• Your goal: Please write out only the lines from the one containing "Image resolution: width=1487" through the last line of the listing. Do not include pictures.

────

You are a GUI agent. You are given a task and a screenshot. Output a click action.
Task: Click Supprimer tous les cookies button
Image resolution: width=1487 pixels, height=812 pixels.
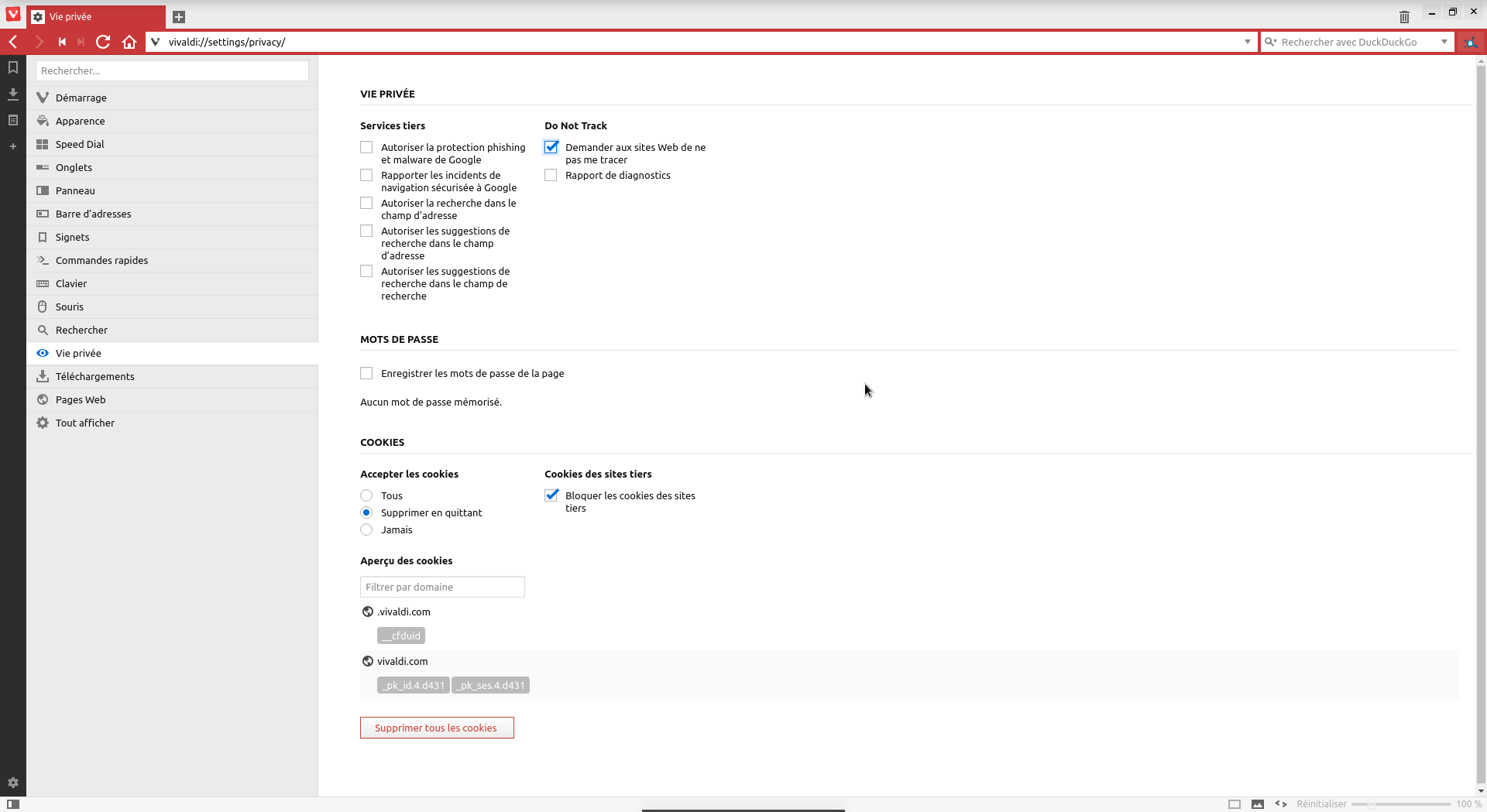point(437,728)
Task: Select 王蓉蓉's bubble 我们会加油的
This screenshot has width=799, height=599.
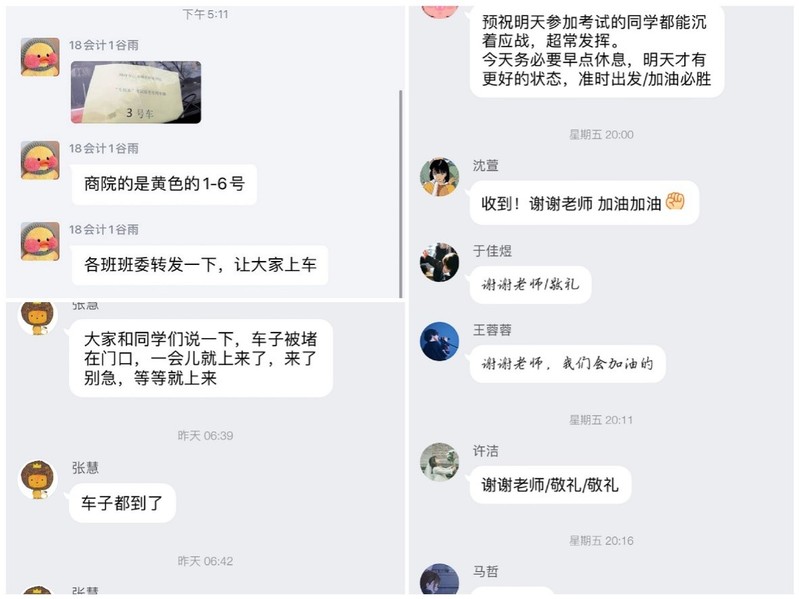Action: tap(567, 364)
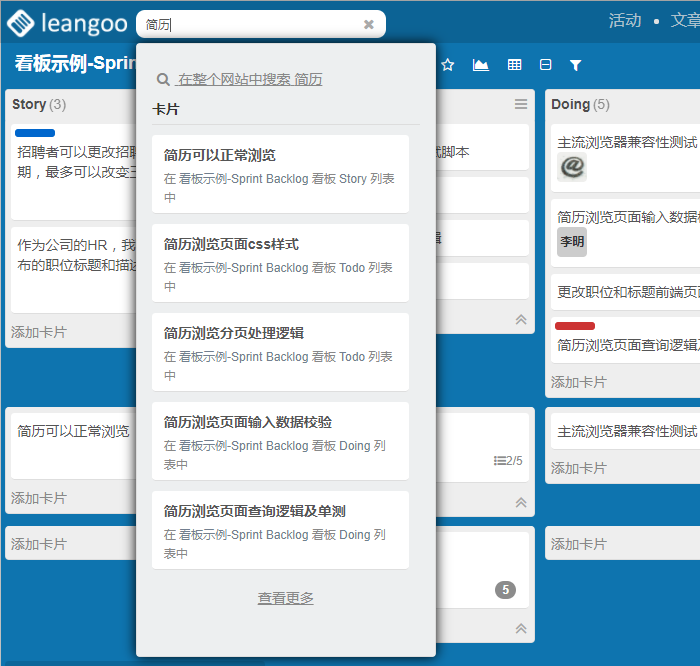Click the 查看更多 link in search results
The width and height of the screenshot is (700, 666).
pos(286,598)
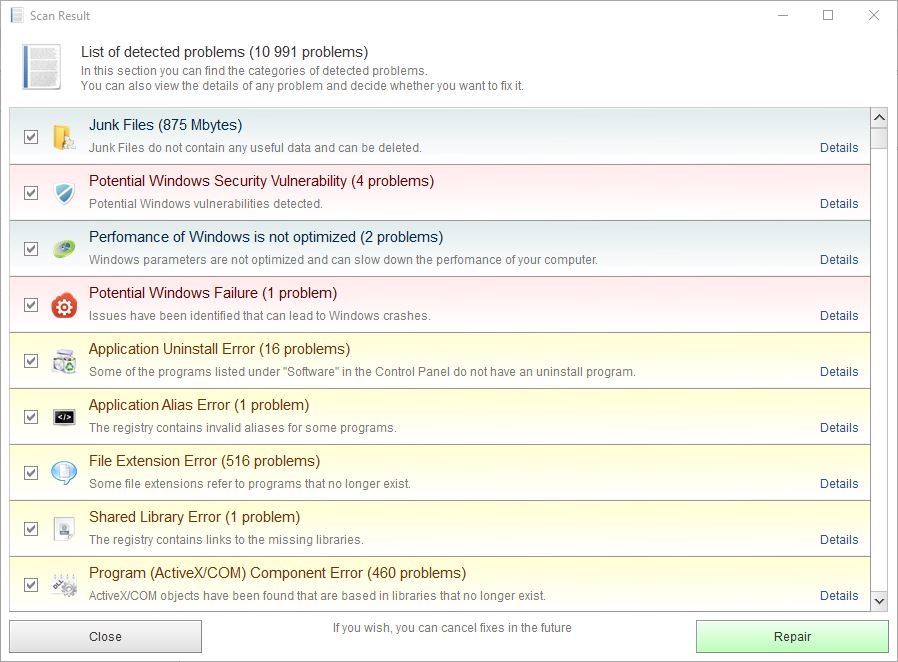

────

• Answer box:
Image resolution: width=1487 pixels, height=812 pixels.
point(437,728)
Task: Select 王蓉蓉's bubble 我们会加油的
This screenshot has width=799, height=599.
Action: tap(567, 364)
Click the 查看更多 link in search results
The width and height of the screenshot is (700, 666).
pos(286,598)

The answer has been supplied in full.